Am Mittwoch entschied der Oberste Gerichtshof Thailands die Berufungsklage des ehemaligen Ministerpräsidenten Thaksin Shinawatra abzulehnen, dieser will sich nicht mit der Beschlagnahmung von 46 Milliarden Baht seines Vermögens abfinden.
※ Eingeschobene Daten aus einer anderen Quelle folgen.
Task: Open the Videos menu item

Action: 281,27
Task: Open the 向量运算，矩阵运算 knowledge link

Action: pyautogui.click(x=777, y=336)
Man berief eine Vollversammlung der 119 Richter ein und stimmte nach einer zweistündigen Beratungszeit ab die Klage abzulehnen.

 

Tilgung von Thailands Staatsschulden durch beschlagtnahmte Gelder

 

Mit dem Gerichtsbeschluss vom 26. Februar zog der Oberste Gerichtshof Thailands fast 60% des Vermögens von Ministerpräsident Thaksin und seiner Familie ein, nachdem es als bewiesen galt, dass diese Gelder während seiner Amtszeit unrechtmäßig erworben wurden. Die thailändische Regierung hat mit den beschlagnahmten umgerechnet 1,2 Milliarden Euro vor Staatsschulden zu tilgen.

 

Eine Berufungsklage ist nur dann sinnvoll, sofern neue Beweise vorgelegt werden können, die eine Neuaufnahme des Verfahrens zur Folge hätten. Genau das versuchte Thaksin zu erreichen und ließ, innerhalb des geforderten 30 Tages Zeitraum, seine Verteidingungsanwälte in Berufung gehen und neue Beweise vorlegen.

 

Keine neuen Beweise für Berufungsklage

 

Der Gerichtshof bestimmte fünf Richter, darunter auch Vizepräsident Pirapol Pichayawat, um die neuen Sachverhalte der Verteidigung zu prüfen. Nach Abschluss legte man dem Präsident des Gerichtshofes, Sobchok Sukharom, die Ergebnisse vor. Man kam zu dem Schluß, dass die Verteidigung keinerlei neue Beweise vorgelegt hatte, die sich direkt auf das beschlagtnahme Vermögen des Ex-Ministerpräsidenten beziehen würden.Sollte die Verteidigung wirklich neue Beweise für eine gerechtfertigte Berufungsklage vorlegen können, wollen man diese auch prüfen, entschied sich der Gerichtshof nach einer Debatte.